Note from Robert K. Sanders: I am grateful to my friend, Skip Baker for giving me permission to publish his story of his first hand account of the lies and deception of the leaders of the SDA Church. Any SDA that is honest with God after reading this story should ask themselves, why do I support a church that has a false prophetess and lying leaders with my time, money and influence? —Published on Truth or Fables on January 19, 2005. Copyright by Skip Baker, used by permission.
 


 

I was raised and educated in one of the great American cults, and in mid-life found myself as one of the head Photographer at the world Church headquarters, working on a photo aimed at using one of Christ’s miracles for that year’s “investment project.” This time one of the “Elders” at the General Conference of Seventh-day Adventists (GC) had come up with the “five loaves and two fish” miracle where Christ had multiplied two fish and five loaves of bread to feed the 5000 as a good theme to introduce the concept that Fall.

As I was working of this project, dark clouds that threatened the very underpinnings of Seventh-day Adventism threatened to break into a storm between their theologians, and I was aware of the tension between some professors of theology, especially Desmond Ford and the Church leadership in the building next to ours at the Review and Herald Publishing Association. Like Luther shaking the Catholic Church to its foundation, Ford had done the same basic thing to this little known cult in America by giving a “forum” sermon in which he explained some of the holes in the church’s “investigative judgment doctrine” and how it wasn’t supported by the Bible.

Although I didn’t know it then, my “Five Loaves and No Fish Story” would be the catapult that would eject me out of Adventism into a thinking mode that I’d never dared to question—until this assignment.

As my experiences as a photographer widened—mostly learned on the job by trial and error at great expense to the Adventist ChurchI’d begun to use larger and larger cameras aimed at providing tack sharp photos for my “clients”— the various departments at the church headquarters in Takoma Park, a suburb of Washington DC.

Really getting into the authenticity of this photo, I had set up a 4x5 camera, gotten some old wood that looked like the planks of a fishing vessel of the time of Christ, and bought two large fish at the local Giant Food store. I even hired a woman to bake five loaves of middle-eastern bread, so my photo would look as authentic as I could get it to look. Now all my labor was set before the 4x5 camera ready for “the client” to come over and approve the Polaroid's, now carefully laid out on the edge of the table.

With fishermen’s nets around the outside of the subject area, I’d set up what I felt would be truly a classic portfolio shot—those rare special photos that every photographer uses in his “book” to show art directors their work—and I was sure this was going to be one of mine!

As the “elder” from the GC examined my set up I began to wonder what was taking him so long to respond to what I felt was a “fail safe” set up that most clients would be very excited about.
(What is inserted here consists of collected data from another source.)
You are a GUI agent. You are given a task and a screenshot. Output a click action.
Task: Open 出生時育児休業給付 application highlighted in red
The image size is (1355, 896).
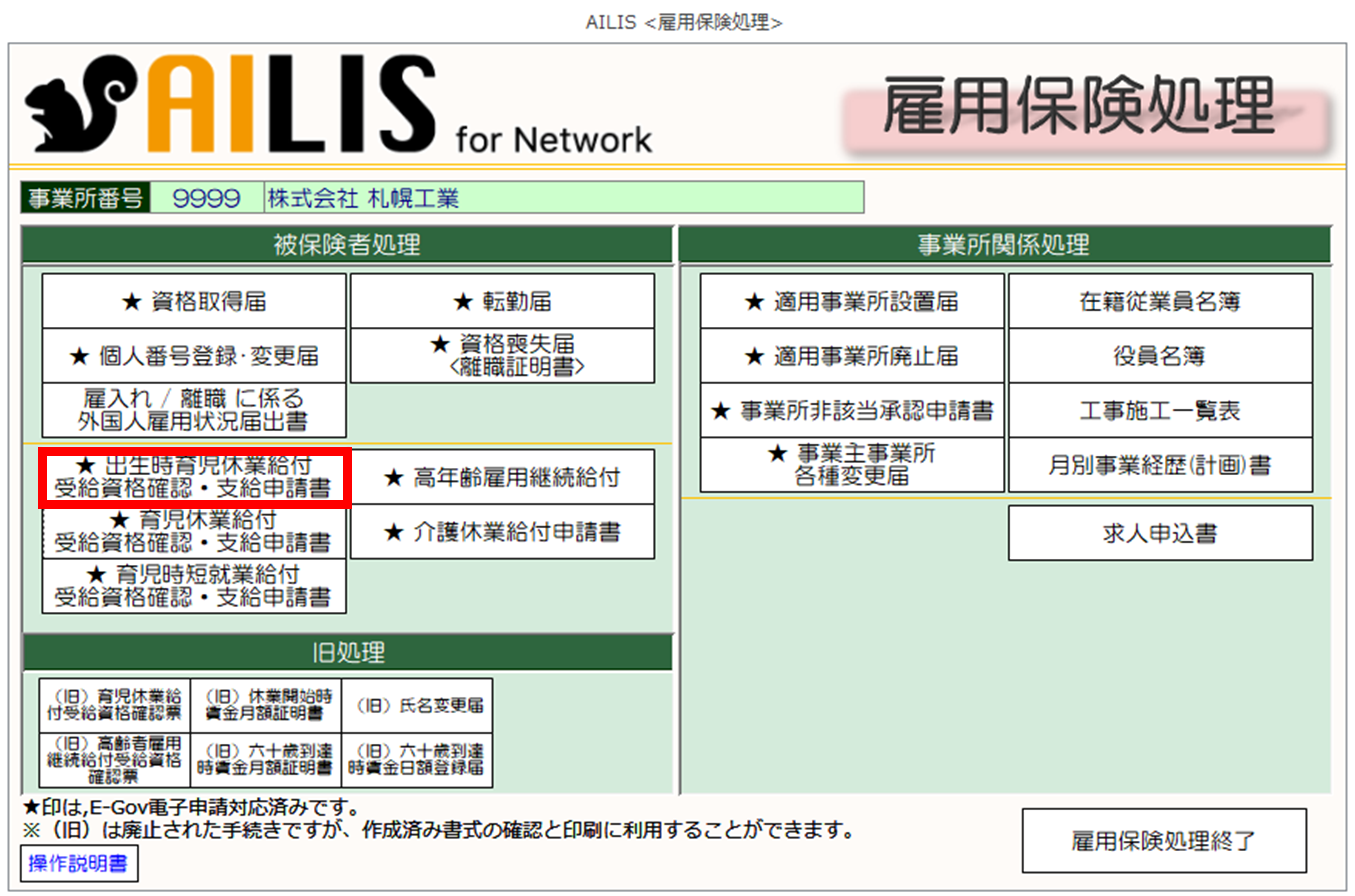click(194, 478)
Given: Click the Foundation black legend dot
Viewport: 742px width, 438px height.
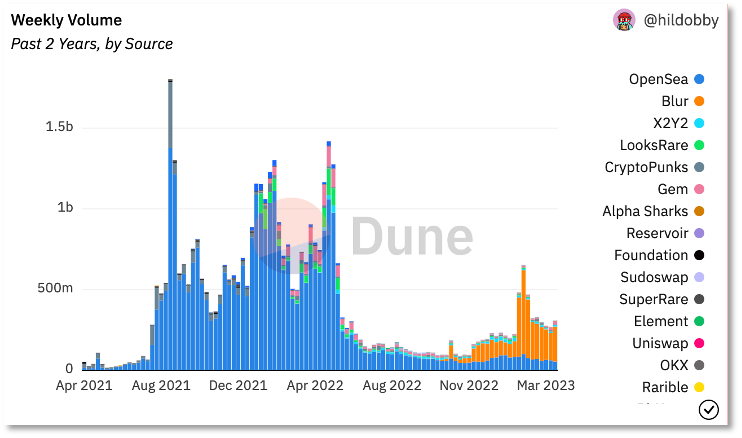Looking at the screenshot, I should pyautogui.click(x=699, y=255).
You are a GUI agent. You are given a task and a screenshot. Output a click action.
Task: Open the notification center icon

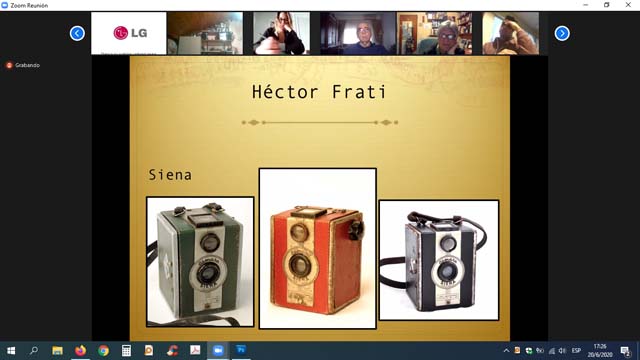625,351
He then said:

“Those fish have got to go.”

“Say what?” I responded.

“Those fish have GOT TO GO!” he said in no uncertain terms.

Then it hit me, and I realized that since Ellen G. White, the founding “prophet” of Seventh-day Adventists was said to have been a vegetarian, Jesus Himself must have made some big mistake by multiplying all that “meat” for the people to eat that day that He fed the 5000 so long ago. Imagine, the Son of God making a mistake that was only caught by one of His “lesser lights” 1800 years later, because she was a vegetarian?

I begged and pleaded with the GC elder, pointing out that if we took out the fish, nobody would understand that the photo was even ABOUT the “five loaves and two fish” at all! We carried our argument down the hall into the office of the art director, me thinking that surely he’d back me up and insist that the two fish stayed in the photo!

Alas, he had to admit that “the client was always right” and if the client didn’t want to show two fish in “their photo”, then the fish had to go. Believe it or not, I took OUT the two fish from the "five loaves and two fish" photo, that left it nothing more than a picture of five odd looking loaves of bread that nobody could connect to Christ’s miracle when it was printed. I recalled looking at the photo in the general church paper months later without the fish and seeing how the people in the audience didn’t get the “investment” connection that I had attempted to draw. They had no idea that the bread they saw had any connection to a miracle 2000 years ago in the time of Christ. What I didn’t know then was that Christ was not the centerpiece of Seventh-day Adventism at all, and never had been in its entire history. How can one grow up in a church and think that one is Christian, when Jesus wasn’t even thought of as “Kosher” by the same church?

It was then as the church was engaged in one of it’s worst doctrinal debates in it’s history that all this came together, and I realized that I wasn’t even IN a “Christian Church” if the judgment from the GC was that Christ had erred and Ellen G. White had been right instead.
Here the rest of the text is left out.